*Exercise*: All that should be output is the block of lines below from the line with "This screenshot has width=1207, height=980." to the line with "Open the model", both included, exactly as written.

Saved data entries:
□ □ □

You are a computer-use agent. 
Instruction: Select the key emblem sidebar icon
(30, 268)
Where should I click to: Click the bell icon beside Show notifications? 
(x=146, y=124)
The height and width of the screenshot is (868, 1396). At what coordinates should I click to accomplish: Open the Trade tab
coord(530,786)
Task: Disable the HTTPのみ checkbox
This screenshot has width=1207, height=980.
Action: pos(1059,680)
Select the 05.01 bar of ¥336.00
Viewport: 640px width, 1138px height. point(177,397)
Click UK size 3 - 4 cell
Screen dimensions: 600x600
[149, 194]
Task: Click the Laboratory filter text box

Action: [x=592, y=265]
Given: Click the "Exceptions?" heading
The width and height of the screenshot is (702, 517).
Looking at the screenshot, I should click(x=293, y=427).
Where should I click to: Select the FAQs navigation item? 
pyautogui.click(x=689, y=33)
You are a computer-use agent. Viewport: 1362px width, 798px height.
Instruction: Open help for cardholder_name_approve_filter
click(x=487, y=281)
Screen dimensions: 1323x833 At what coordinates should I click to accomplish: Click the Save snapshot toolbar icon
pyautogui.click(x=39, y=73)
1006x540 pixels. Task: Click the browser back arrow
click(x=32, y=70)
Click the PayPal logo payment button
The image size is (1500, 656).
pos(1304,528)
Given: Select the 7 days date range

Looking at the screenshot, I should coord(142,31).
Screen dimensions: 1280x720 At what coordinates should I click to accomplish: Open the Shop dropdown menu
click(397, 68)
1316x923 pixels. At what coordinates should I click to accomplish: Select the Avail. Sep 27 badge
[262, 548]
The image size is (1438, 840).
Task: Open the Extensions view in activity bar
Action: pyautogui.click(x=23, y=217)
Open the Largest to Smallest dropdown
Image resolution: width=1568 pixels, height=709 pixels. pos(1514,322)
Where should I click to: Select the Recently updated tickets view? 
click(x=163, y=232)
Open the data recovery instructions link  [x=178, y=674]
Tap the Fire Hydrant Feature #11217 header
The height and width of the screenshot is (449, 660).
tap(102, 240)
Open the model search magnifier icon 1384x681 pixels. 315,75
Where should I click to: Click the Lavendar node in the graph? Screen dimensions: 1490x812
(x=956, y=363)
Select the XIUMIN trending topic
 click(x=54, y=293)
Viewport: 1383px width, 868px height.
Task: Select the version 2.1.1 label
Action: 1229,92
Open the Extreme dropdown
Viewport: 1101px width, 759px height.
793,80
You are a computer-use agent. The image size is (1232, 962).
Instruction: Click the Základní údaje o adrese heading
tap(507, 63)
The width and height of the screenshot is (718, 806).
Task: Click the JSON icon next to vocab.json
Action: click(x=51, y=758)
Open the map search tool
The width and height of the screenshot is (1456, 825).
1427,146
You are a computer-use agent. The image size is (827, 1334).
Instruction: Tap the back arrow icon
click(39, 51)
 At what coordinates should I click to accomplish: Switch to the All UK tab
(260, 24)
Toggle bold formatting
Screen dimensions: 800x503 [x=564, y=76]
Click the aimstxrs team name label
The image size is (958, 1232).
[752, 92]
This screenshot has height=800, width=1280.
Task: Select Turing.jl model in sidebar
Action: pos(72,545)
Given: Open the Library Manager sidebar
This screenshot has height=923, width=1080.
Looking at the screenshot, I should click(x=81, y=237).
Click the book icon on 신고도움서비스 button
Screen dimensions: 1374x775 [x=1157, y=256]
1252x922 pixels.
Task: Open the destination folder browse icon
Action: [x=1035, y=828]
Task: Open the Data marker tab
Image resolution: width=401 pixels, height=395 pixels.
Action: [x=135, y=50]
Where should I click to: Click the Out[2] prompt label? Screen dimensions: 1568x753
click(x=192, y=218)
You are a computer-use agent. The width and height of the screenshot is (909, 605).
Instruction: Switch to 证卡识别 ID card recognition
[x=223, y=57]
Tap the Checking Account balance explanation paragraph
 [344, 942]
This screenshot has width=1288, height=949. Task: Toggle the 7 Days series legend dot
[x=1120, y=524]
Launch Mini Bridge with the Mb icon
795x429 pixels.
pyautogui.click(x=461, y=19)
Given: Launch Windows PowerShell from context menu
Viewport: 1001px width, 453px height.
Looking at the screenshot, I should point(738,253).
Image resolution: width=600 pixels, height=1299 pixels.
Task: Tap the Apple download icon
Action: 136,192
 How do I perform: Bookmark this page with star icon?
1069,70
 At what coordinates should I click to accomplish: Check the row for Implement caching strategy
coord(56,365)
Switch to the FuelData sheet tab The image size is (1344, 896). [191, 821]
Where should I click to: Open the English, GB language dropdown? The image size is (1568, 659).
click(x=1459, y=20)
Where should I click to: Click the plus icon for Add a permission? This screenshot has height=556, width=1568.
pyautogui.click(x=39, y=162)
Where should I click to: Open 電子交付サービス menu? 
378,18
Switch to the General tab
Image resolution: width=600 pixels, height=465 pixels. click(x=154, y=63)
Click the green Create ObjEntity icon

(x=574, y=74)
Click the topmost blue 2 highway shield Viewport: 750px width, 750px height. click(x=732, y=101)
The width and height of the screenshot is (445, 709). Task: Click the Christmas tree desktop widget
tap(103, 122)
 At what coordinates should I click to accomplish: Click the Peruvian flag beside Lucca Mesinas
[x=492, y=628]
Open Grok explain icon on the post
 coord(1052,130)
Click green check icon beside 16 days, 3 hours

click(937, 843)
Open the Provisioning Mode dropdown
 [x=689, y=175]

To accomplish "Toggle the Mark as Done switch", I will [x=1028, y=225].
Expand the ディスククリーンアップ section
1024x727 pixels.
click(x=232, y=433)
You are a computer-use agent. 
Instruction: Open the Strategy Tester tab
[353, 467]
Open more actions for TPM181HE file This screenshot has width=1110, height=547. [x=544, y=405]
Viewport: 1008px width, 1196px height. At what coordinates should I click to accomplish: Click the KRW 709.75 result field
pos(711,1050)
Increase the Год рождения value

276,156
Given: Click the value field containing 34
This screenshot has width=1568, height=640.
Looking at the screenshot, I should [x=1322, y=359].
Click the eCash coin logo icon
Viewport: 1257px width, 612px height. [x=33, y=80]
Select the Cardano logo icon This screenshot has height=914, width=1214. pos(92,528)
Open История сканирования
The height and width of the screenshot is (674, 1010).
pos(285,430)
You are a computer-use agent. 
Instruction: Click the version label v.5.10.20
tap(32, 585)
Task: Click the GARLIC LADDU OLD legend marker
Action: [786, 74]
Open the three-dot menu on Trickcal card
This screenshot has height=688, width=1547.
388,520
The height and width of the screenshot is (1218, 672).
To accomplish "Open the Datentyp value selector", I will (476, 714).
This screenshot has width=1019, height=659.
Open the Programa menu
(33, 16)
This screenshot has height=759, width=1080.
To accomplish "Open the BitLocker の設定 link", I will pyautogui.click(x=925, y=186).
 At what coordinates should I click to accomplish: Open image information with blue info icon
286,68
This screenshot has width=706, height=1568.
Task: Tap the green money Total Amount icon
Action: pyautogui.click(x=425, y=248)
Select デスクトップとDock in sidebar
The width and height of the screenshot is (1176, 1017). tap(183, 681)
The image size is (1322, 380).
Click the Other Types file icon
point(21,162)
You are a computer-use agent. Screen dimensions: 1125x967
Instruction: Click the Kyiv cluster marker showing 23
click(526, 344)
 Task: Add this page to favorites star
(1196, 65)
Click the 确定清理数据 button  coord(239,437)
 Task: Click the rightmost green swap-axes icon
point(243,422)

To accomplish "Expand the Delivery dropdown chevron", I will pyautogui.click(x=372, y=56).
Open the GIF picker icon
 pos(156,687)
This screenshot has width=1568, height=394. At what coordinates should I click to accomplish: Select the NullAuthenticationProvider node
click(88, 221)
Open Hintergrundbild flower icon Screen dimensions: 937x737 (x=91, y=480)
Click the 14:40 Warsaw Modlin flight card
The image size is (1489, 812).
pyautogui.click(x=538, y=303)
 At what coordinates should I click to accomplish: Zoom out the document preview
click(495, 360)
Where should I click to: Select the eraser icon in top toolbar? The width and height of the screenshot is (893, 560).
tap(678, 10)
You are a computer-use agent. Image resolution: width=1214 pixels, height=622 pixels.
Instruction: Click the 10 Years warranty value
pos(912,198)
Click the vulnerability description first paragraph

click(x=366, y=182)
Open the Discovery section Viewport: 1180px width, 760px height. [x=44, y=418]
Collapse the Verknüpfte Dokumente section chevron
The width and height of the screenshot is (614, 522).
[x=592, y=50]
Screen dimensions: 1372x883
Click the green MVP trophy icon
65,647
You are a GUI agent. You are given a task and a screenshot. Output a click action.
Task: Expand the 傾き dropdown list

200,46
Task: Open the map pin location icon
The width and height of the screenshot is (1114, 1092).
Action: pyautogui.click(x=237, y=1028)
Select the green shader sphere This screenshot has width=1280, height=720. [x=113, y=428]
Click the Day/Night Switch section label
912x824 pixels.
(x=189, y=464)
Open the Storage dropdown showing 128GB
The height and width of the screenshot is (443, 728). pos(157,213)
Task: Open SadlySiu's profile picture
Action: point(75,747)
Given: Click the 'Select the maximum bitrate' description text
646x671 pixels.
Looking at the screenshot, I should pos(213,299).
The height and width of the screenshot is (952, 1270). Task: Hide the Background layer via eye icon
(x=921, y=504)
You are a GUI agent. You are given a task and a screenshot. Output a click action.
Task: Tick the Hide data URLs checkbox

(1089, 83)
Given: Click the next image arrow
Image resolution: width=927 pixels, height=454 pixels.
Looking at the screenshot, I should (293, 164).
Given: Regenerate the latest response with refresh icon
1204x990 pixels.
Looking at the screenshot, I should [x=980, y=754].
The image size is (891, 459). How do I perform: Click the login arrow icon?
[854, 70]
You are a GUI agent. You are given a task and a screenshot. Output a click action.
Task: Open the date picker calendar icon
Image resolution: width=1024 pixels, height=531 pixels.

□ □ □

*Completed task*:
This screenshot has width=1207, height=980.
Action: pos(1059,680)
Select the 05.01 bar of ¥336.00
Viewport: 640px width, 1138px height. point(177,397)
Click UK size 3 - 4 cell
Screen dimensions: 600x600
[149, 194]
Task: Click the Laboratory filter text box

Action: [x=592, y=265]
Given: Click the "Exceptions?" heading
The width and height of the screenshot is (702, 517).
Looking at the screenshot, I should click(x=293, y=427).
Where should I click to: Select the FAQs navigation item? 
pyautogui.click(x=689, y=33)
You are a computer-use agent. Viewport: 1362px width, 798px height.
Instruction: Open help for cardholder_name_approve_filter
click(x=487, y=281)
Screen dimensions: 1323x833 At what coordinates should I click to accomplish: Click the Save snapshot toolbar icon
pyautogui.click(x=39, y=73)
1006x540 pixels. Task: Click the browser back arrow
click(x=32, y=70)
Click the PayPal logo payment button
The image size is (1500, 656).
pos(1304,528)
Given: Select the 7 days date range

Looking at the screenshot, I should coord(142,31).
Screen dimensions: 1280x720 At what coordinates should I click to accomplish: Open the Shop dropdown menu
click(397, 68)
1316x923 pixels. At what coordinates should I click to accomplish: Select the Avail. Sep 27 badge
[262, 548]
The image size is (1438, 840).
Task: Open the Extensions view in activity bar
Action: pyautogui.click(x=23, y=217)
Open the Largest to Smallest dropdown
Image resolution: width=1568 pixels, height=709 pixels. pos(1514,322)
Where should I click to: Select the Recently updated tickets view? 
click(x=163, y=232)
Open the data recovery instructions link  [x=178, y=674]
Tap the Fire Hydrant Feature #11217 header
The height and width of the screenshot is (449, 660).
tap(102, 240)
Open the model search magnifier icon 1384x681 pixels. 315,75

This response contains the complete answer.